On 01/29/2010 03:47 PM, Stefan Weil wrote:
Hi,

it's great to have an "official" QEMU wiki.
What will happen with http://qemu.kidsquid.com/?

I don't know. It's certainly provided a great service over the years. I see no reason not to continue to link to it and if people want to move content in either direction, that would be okay to.

Before removing the texi documents, there should
be solutions for these topics:

* How do we get a man page for a certain qemu release?

* How do we get online documentation for a certain qemu release?

* How do we get offline documentation (html without internet access)?

* How do we get printed documentation which looks nice?

All good points. Personally, I think there are two types of documentation. There is exhaustive option documentation which covers things like the monitor commands and the command line options. This documentation should continue to live in the git tree IMHO and we should continue to generate man pages and online help from this source.

Then I think there is user documentation.

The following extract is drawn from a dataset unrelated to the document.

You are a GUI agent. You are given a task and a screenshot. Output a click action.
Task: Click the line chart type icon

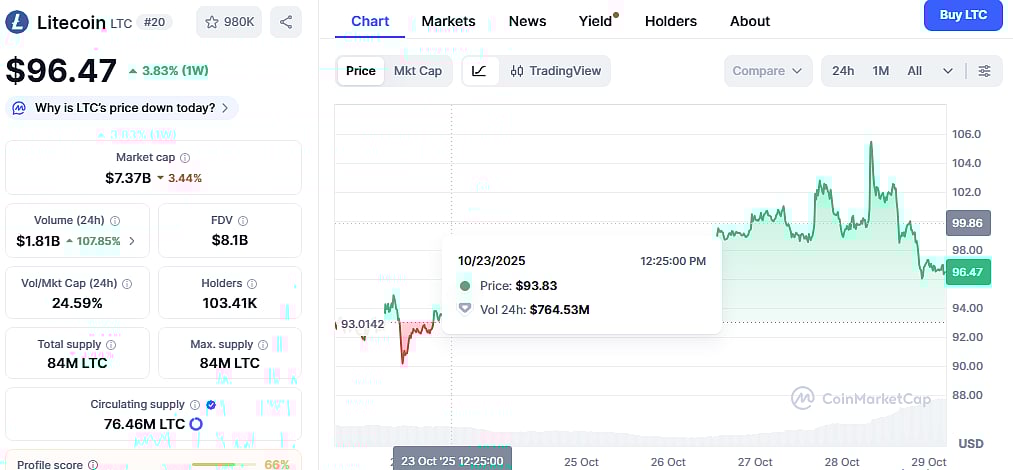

This is documentation that is more oriented to guide a user through what they should and shouldn't do and most importantly, how to solve problems on their own. This think this later category is where a wiki shines.

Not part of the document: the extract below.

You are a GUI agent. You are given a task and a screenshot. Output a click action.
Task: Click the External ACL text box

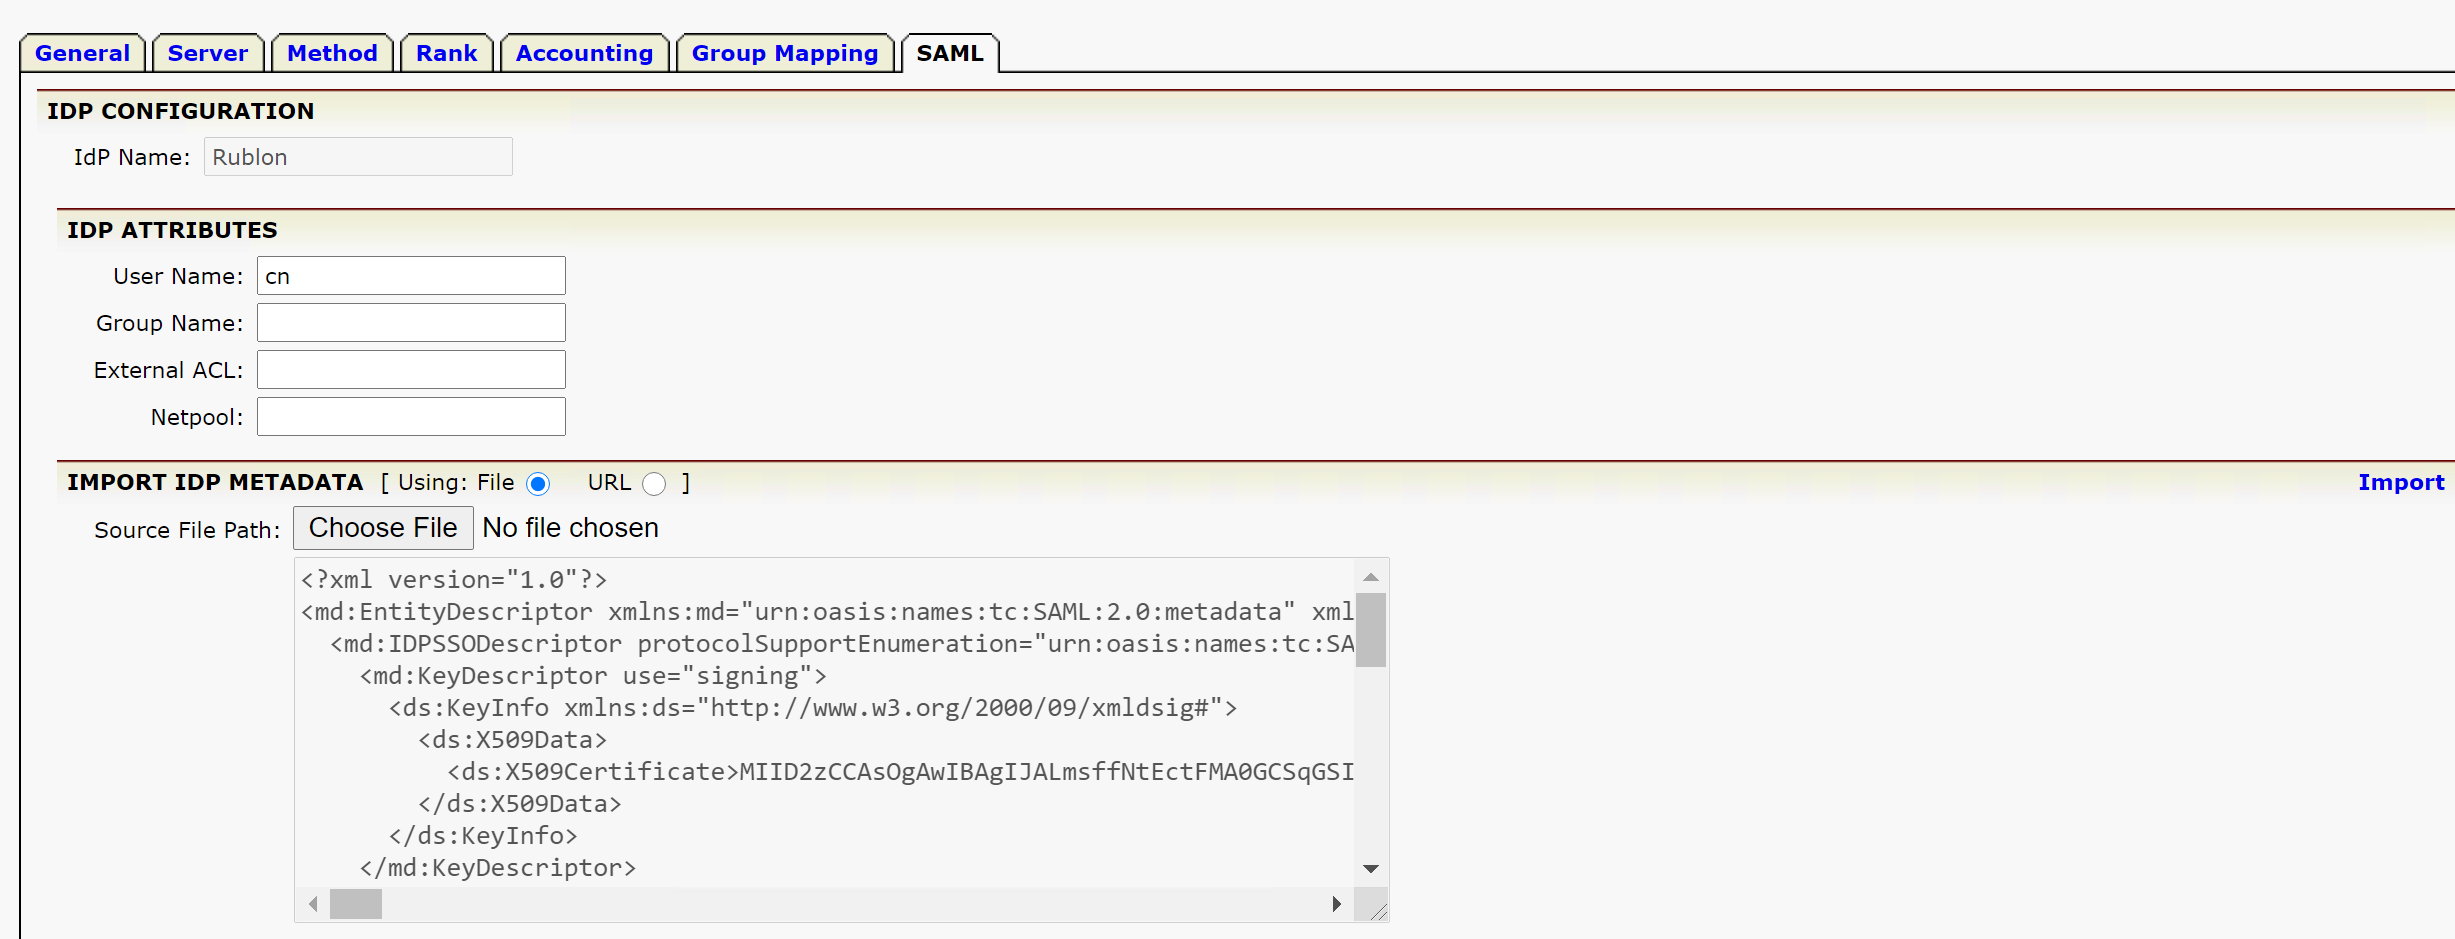411,370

I think qemu-img-cmds.hx, qemu-monitor.hx, and qemu-options.hx definitely fall into the first category. I think qemu-doc.texi and qemu-tech.texi fall into the second category. I think the remaining texi files live in both worlds.

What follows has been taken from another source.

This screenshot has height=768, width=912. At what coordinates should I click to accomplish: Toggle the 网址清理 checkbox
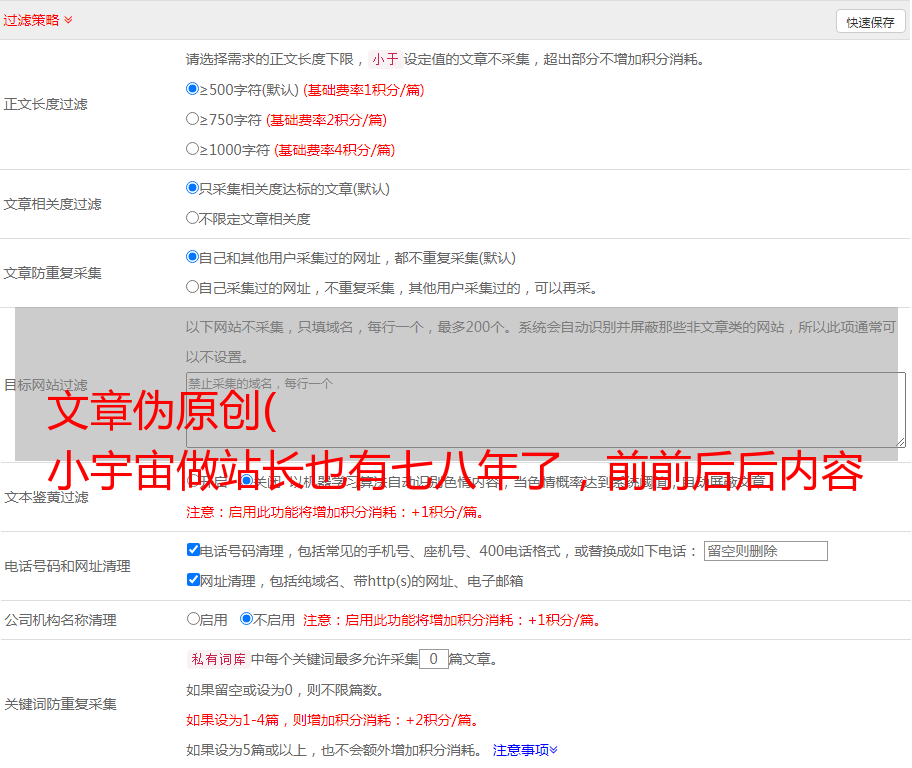pos(193,580)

The wiki provides online documentation. It can do this for
several qemu releases, too. But maintainance of serveral
pages which are nearly identical will be difficult.
Applying documentation patches to qemu releases is easier.

For man pages, offline or printed documentation (needed for
distributions), the texi documents work well. I see no
easy way to replace them.

Therefore I'd keep the texi documentation.

Instead of adding an external link to the wiki,
it should be possible to create mediawiki output
from texi. This output could be copied to the
qemu wiki using copy+paste, or maybe it is also
possible to create mediawiki pages automatically
on demand.

That's an interesting thought although it probably requires translating texi into a more friendly intermediary first.